:: DATA FOR THIS TASK ::
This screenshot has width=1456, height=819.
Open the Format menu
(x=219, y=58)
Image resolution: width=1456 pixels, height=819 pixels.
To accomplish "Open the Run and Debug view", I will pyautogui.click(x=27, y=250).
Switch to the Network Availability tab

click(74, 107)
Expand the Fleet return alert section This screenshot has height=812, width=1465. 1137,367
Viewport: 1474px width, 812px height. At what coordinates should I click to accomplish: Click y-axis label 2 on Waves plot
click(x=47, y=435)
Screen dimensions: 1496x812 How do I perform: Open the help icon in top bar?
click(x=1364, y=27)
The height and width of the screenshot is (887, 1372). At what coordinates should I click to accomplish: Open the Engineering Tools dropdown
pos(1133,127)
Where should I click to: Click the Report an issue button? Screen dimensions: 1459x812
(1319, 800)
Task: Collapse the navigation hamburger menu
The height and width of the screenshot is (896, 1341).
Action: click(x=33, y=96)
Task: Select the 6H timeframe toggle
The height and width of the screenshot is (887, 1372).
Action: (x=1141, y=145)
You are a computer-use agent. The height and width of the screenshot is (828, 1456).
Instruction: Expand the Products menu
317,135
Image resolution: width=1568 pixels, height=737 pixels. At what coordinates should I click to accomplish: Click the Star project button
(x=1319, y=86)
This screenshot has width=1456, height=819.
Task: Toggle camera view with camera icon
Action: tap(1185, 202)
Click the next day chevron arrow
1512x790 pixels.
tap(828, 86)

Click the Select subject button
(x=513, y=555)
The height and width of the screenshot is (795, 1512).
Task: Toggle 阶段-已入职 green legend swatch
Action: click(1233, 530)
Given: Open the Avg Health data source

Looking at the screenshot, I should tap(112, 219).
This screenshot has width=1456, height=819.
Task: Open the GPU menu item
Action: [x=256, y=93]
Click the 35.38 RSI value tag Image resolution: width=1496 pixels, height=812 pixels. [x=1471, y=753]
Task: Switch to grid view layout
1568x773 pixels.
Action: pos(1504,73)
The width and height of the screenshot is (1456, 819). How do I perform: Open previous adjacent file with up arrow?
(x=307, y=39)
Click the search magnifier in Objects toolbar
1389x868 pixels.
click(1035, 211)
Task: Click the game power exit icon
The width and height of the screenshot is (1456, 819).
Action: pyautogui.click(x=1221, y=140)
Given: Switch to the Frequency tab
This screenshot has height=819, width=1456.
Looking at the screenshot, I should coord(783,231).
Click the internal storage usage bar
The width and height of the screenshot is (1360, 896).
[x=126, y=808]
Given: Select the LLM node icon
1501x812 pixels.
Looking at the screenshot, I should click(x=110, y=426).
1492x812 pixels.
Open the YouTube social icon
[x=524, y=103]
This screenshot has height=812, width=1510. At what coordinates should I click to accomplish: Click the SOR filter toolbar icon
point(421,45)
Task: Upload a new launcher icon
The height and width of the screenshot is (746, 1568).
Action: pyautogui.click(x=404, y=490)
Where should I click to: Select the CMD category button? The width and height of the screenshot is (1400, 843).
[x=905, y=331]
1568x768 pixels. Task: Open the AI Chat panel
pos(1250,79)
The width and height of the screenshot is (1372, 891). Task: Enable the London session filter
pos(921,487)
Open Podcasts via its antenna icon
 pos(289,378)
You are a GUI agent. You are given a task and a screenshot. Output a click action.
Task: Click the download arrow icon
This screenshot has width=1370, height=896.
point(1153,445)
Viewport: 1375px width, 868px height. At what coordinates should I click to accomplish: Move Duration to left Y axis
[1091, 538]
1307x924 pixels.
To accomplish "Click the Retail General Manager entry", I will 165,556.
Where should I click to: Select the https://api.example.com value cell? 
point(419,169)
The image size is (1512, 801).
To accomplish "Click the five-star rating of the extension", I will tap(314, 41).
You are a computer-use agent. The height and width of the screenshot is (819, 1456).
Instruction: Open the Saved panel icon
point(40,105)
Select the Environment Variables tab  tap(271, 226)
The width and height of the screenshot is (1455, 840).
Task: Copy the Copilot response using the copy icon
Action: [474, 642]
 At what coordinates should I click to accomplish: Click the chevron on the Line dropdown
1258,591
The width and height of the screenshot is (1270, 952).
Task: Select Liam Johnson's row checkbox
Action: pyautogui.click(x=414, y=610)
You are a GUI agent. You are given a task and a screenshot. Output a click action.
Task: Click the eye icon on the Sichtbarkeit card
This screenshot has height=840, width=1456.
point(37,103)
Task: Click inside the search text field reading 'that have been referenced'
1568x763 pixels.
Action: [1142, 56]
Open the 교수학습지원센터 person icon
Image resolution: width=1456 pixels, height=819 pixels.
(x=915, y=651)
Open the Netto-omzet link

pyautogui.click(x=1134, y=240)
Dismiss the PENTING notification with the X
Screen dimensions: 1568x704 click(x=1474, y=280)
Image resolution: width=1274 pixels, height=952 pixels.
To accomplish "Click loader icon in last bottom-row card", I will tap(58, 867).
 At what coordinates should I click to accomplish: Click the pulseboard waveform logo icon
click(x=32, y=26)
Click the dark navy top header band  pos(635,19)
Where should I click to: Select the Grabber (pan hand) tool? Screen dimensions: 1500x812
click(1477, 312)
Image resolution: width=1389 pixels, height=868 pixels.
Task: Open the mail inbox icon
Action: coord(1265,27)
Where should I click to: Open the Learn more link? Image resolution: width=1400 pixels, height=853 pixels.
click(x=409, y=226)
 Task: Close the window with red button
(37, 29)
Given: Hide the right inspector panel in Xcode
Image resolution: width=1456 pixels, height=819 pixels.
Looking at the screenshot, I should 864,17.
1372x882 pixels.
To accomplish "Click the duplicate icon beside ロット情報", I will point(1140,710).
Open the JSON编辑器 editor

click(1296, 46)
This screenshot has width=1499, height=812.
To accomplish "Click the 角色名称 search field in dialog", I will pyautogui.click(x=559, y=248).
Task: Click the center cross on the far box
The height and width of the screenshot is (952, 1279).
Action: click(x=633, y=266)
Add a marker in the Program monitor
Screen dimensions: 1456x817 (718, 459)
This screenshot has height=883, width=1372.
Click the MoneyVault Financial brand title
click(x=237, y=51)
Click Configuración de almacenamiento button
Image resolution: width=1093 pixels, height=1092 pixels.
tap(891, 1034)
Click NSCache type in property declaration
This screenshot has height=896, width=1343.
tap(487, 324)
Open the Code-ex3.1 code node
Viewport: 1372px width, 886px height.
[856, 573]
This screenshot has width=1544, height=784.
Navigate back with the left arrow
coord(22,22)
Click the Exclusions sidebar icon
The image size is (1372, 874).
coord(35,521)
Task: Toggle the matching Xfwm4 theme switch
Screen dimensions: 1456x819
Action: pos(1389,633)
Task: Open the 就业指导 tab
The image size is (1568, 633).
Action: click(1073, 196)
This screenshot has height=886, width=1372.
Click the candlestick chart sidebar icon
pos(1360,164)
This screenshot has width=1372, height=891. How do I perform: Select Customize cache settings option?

:: WHAT YOU ARE ASKED TO DO ::
Wherever the string "field" appears in the entries above, return the line it appears on.

:: ANSWER TO THIS PROBLEM ::
Task: Click inside the search text field reading 'that have been referenced'
To accomplish "Click the 角色名称 search field in dialog", I will pyautogui.click(x=559, y=248).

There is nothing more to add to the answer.